Checkpoint inhibitor therapy is a form of cancer immunotherapy, which targets immune checkpoints, key regulators of the immune system that when stimulated can dampen the immune response to an immunologic stimulus. Some cancers can protect themselves from immune attack by stimulating immune checkpoint targets, and checkpoint therapy can block inhibitory checkpoints, restoring immune system function.

PD-1 is the transmembrane programmed cell death 1 protein, which interacts with PD-L1 (PD-1 ligand 1). PD-L1 on the cell surface binds to PD-1 on an immune cell surface, which inhibits immune cell activity. Among PD-L1 functions is a key regulatory role on T-cell activities. It appears that (cancer-mediated) upregulation of PD-L1 on the cell surface may inhibit T-cells that might otherwise attack the cancer cell. Antibodies that bind to either PD-1 or PD-L1, and therefore block the interaction, may allow T-cells to attack the tumor.

While checkpoint inhibitor immunotherapy has proven to be quite successful in some patients, in others it has demonstrated little or no effect. Given the inherent toxicity of these treatments, is necessary to define which patients are most likely to benefit from them, avoiding unnecessary exposure to those who will not. In this regard, investigators at the University of Bath (United Kingdom) addressed the issue of a patient’s suitability for immune checkpoint treatment.

The investigators quantitatively imaged PD-1/PD-L1 interactions in tumor biopsy specimens from patients, employing an assay that readily detected these intercellular protein-protein interactions in the 10 nanometer range. Results of these analyses across multiple patient cohorts demonstrated the inter-cancer, inter-patient, and intra-tumoral heterogeneity of interacting immune checkpoints. While the PD-1/PD-L1 interaction was not correlated with clinical PD-L1 expression scores in malignant melanoma, among anti-PD-1 treated metastatic non-small-cell lung carcinoma (NSCLC) patients, those with lower PD-1/PD-L1 interaction had significantly worsened survival.

Senior author Dr. Banafshé Larijani, director of the Centre for Therapeutic Innovation at the University of Bath, said, "Currently, decisions on whether to proceed with checkpoint inhibitor treatment are based simply on whether PD-1 and PD-L1 are present in biopsies, rather than their functional state. However our work has shown it is far more important to know that the two proteins are actually interacting and therefore likely to be having a functional impact on tumor survival."

The immune checkpoint paper was published in the August 27, 2020, online edition of the journal Cancer Research.

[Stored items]
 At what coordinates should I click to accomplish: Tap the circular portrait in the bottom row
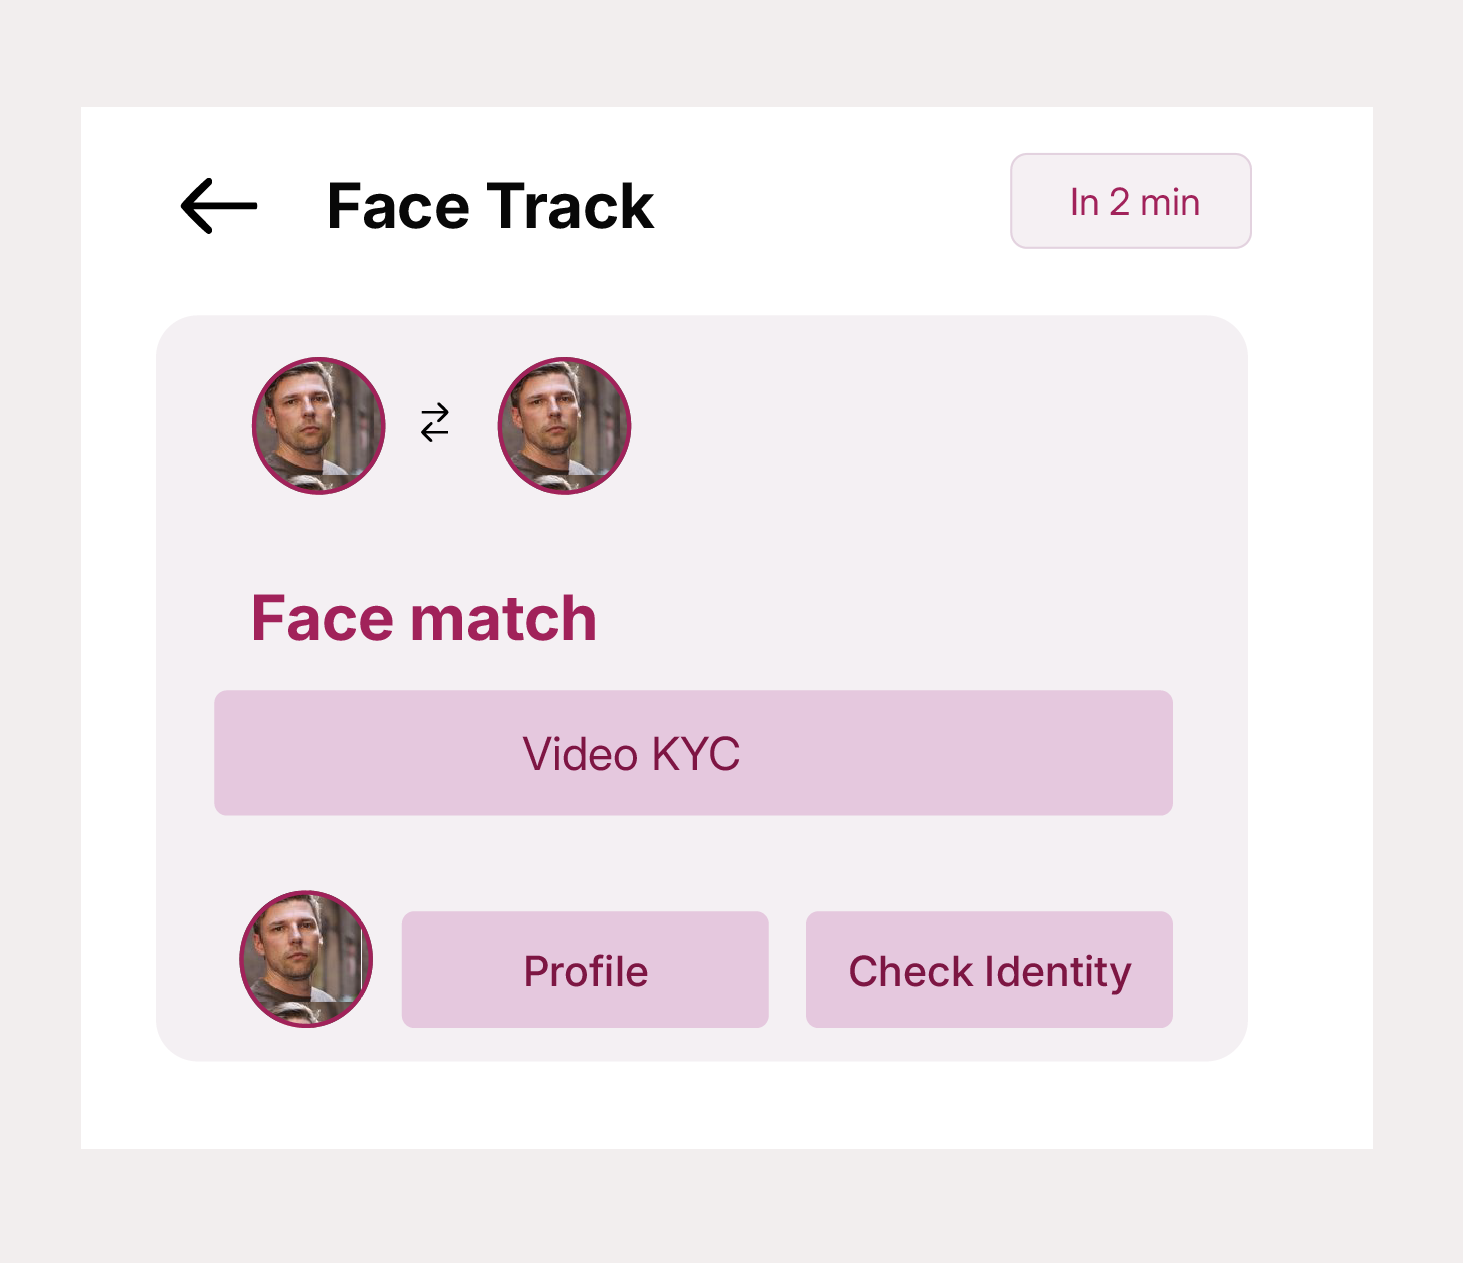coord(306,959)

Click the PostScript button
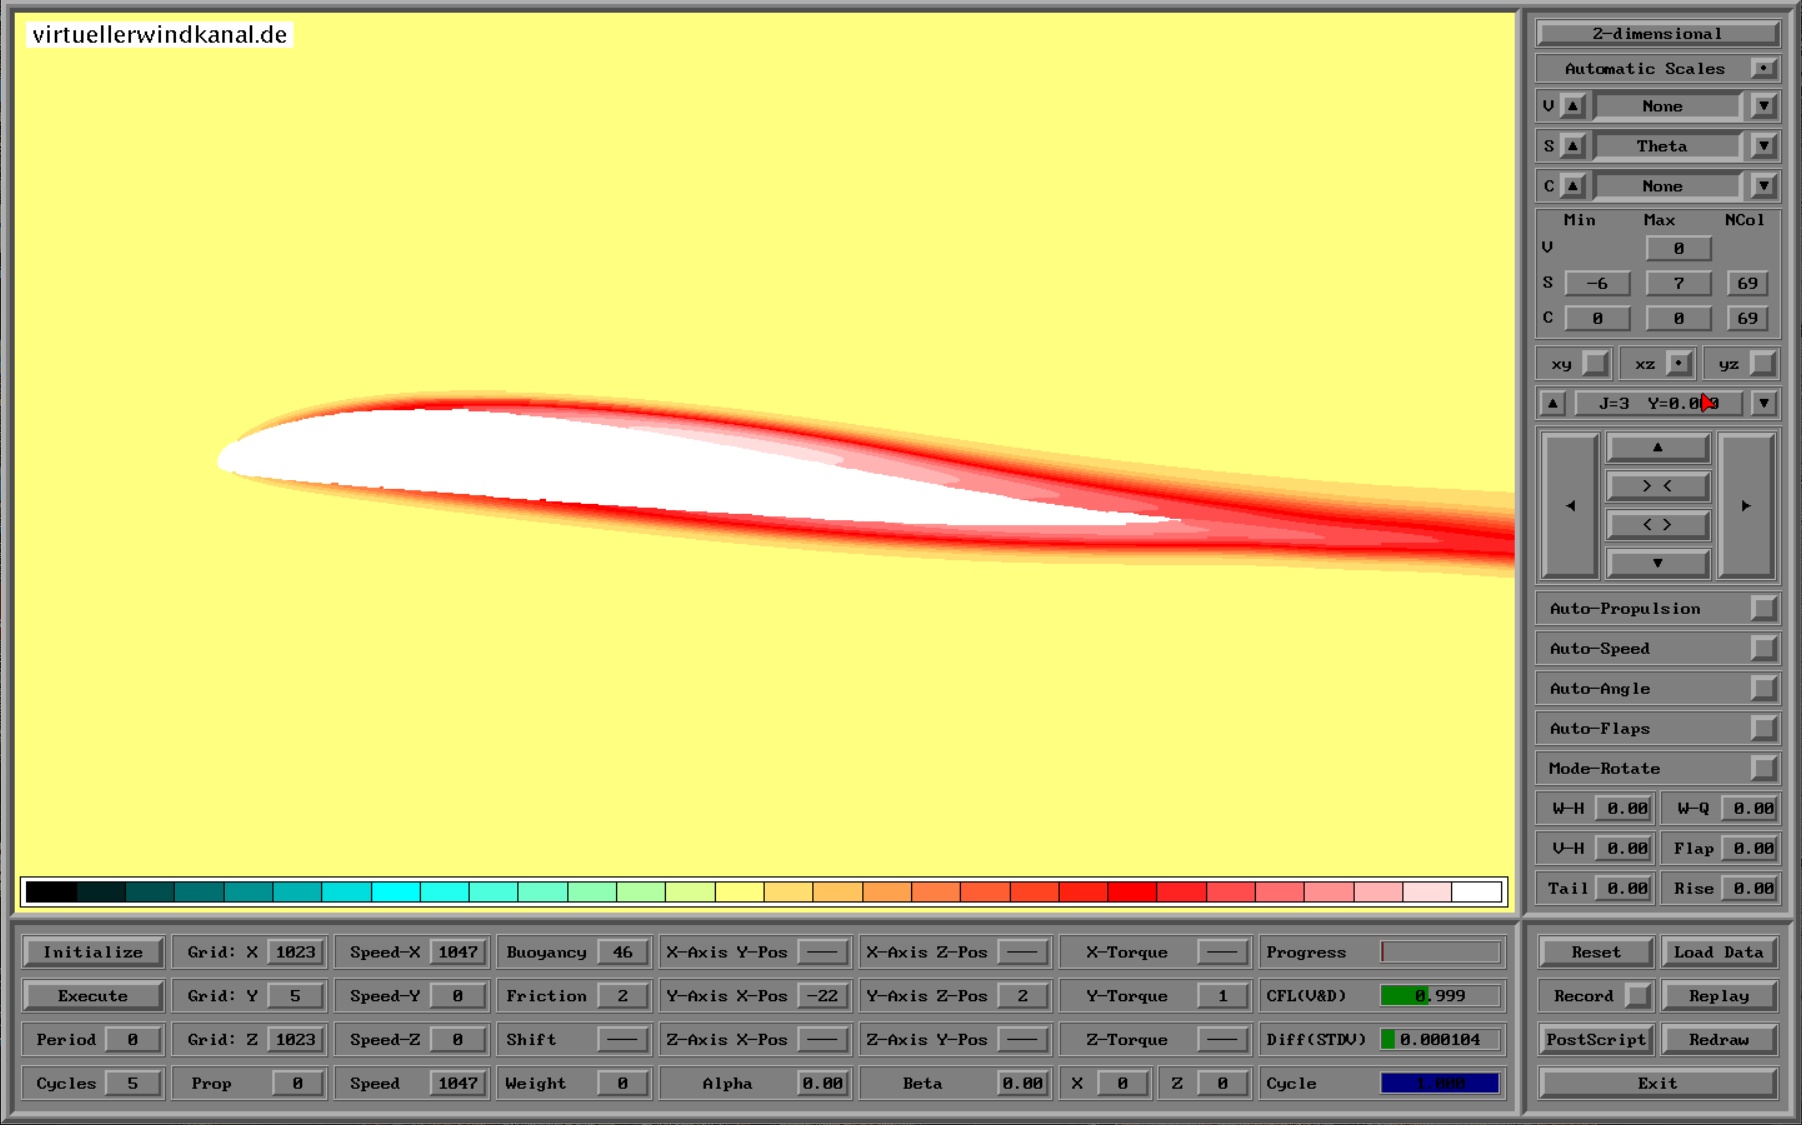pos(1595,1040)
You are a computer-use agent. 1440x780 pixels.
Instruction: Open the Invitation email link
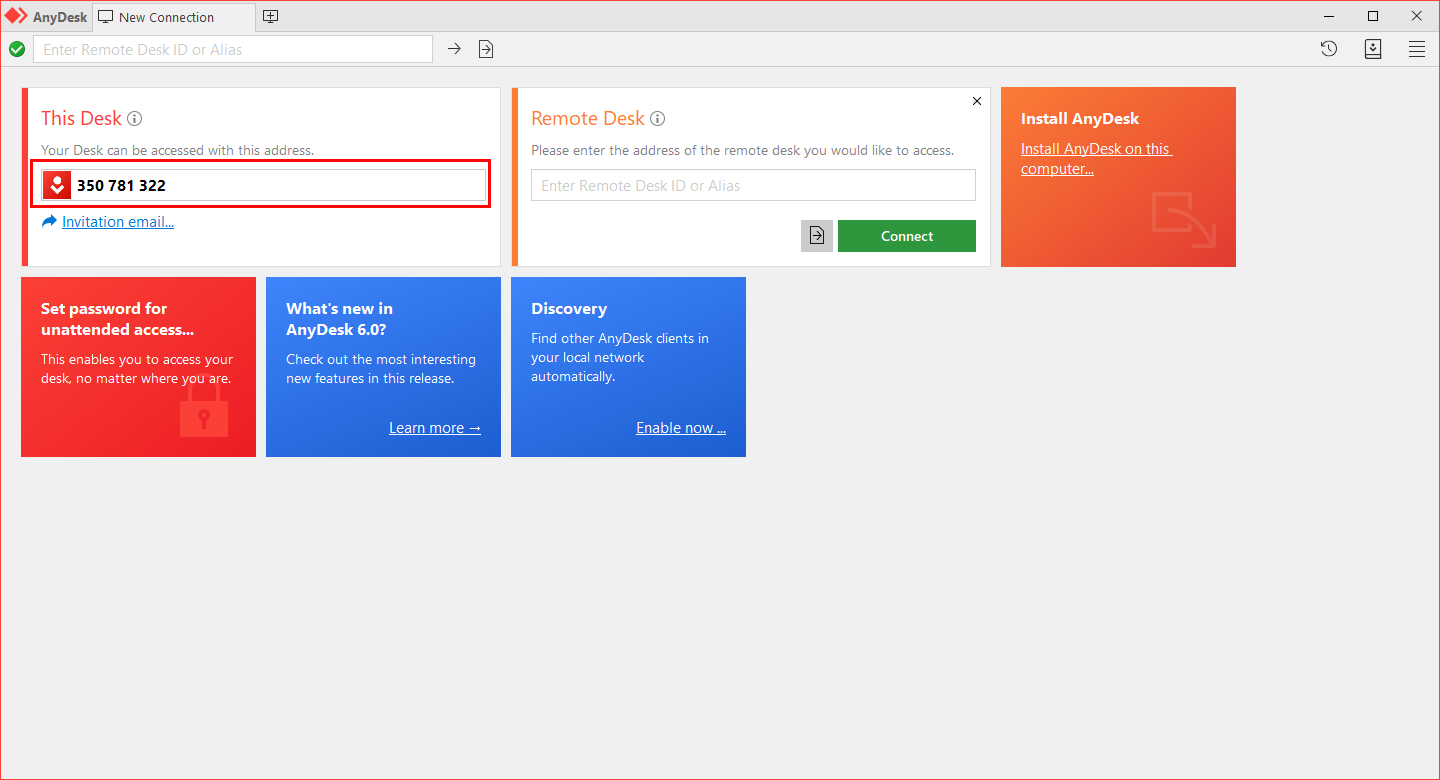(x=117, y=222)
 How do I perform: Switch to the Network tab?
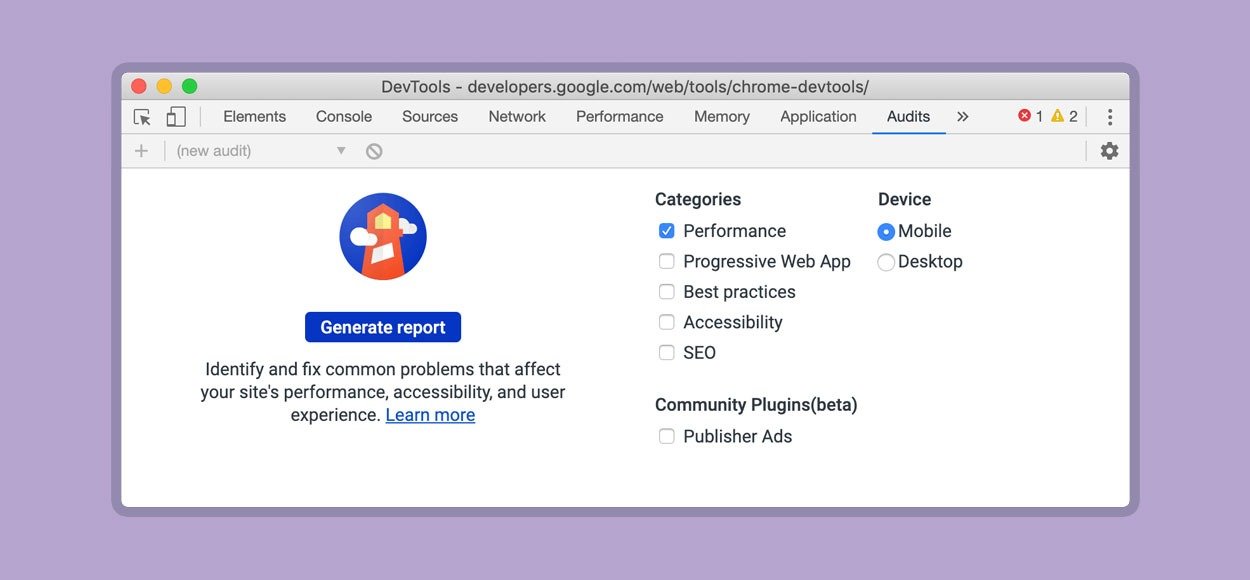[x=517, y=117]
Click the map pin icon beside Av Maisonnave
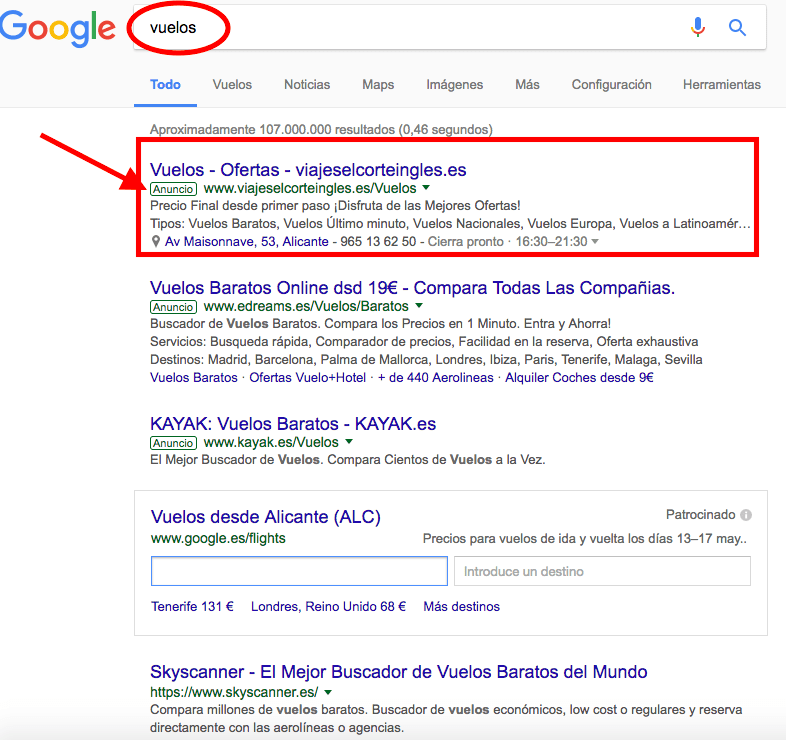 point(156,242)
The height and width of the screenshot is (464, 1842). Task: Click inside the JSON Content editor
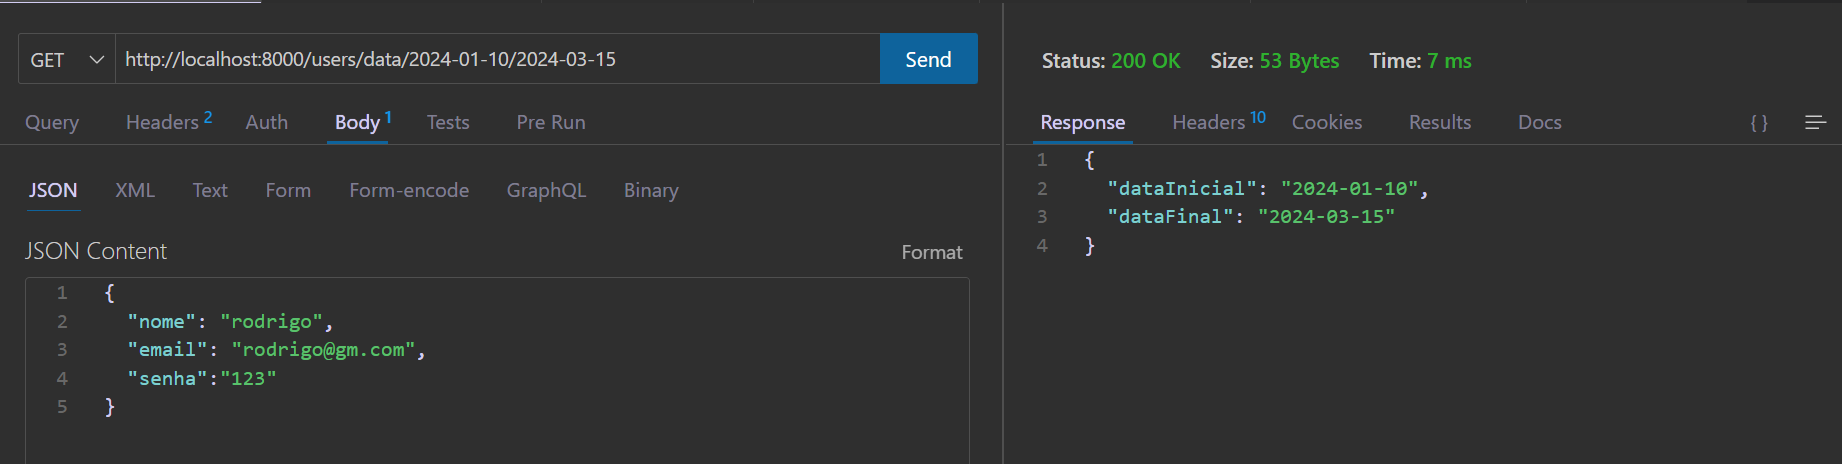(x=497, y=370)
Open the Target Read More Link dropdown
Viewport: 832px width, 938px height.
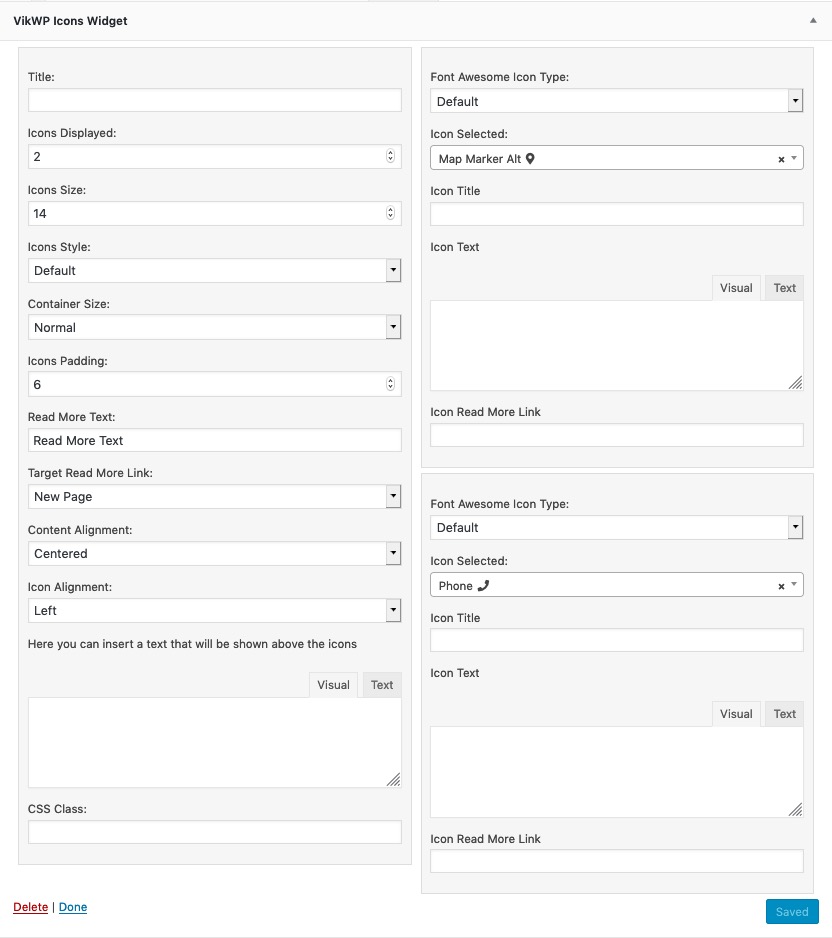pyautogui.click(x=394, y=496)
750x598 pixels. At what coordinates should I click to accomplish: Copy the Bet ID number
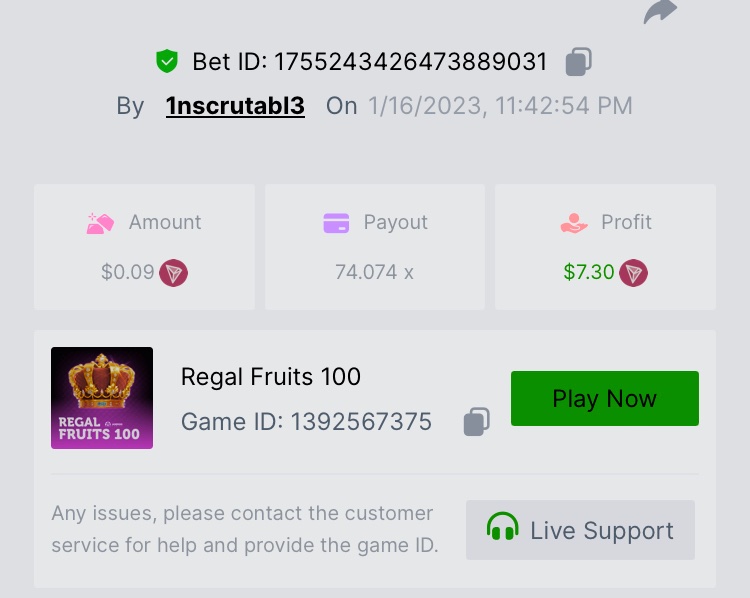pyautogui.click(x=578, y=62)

WORK ITEM A:
Answer these questions from the checkpoint inhibitor text above the records.
(i) At which university were the investigators who addressed a patient's suitability for immune checkpoint treatment?
(ii) In what distance range did the assay detect the intercellular protein-protein interactions?
(iii) In which journal was the immune checkpoint paper published?
WORK ITEM B:
Reproduce the part of the checkpoint inhibitor text above the records starting at "The investigators quantitatively" and ending at "significantly worsened survival.".

EXERCISE OUTPUT A:
(i) The University of Bath (United Kingdom)
(ii) The 10 nanometer range
(iii) Cancer Research

EXERCISE OUTPUT B:
The investigators quantitatively imaged PD-1/PD-L1 interactions in tumor biopsy specimens from patients, employing an assay that readily detected these intercellular protein-protein interactions in the 10 nanometer range. Results of these analyses across multiple patient cohorts demonstrated the inter-cancer, inter-patient, and intra-tumoral heterogeneity of interacting immune checkpoints. While the PD-1/PD-L1 interaction was not correlated with clinical PD-L1 expression scores in malignant melanoma, among anti-PD-1 treated metastatic non-small-cell lung carcinoma (NSCLC) patients, those with lower PD-1/PD-L1 interaction had significantly worsened survival.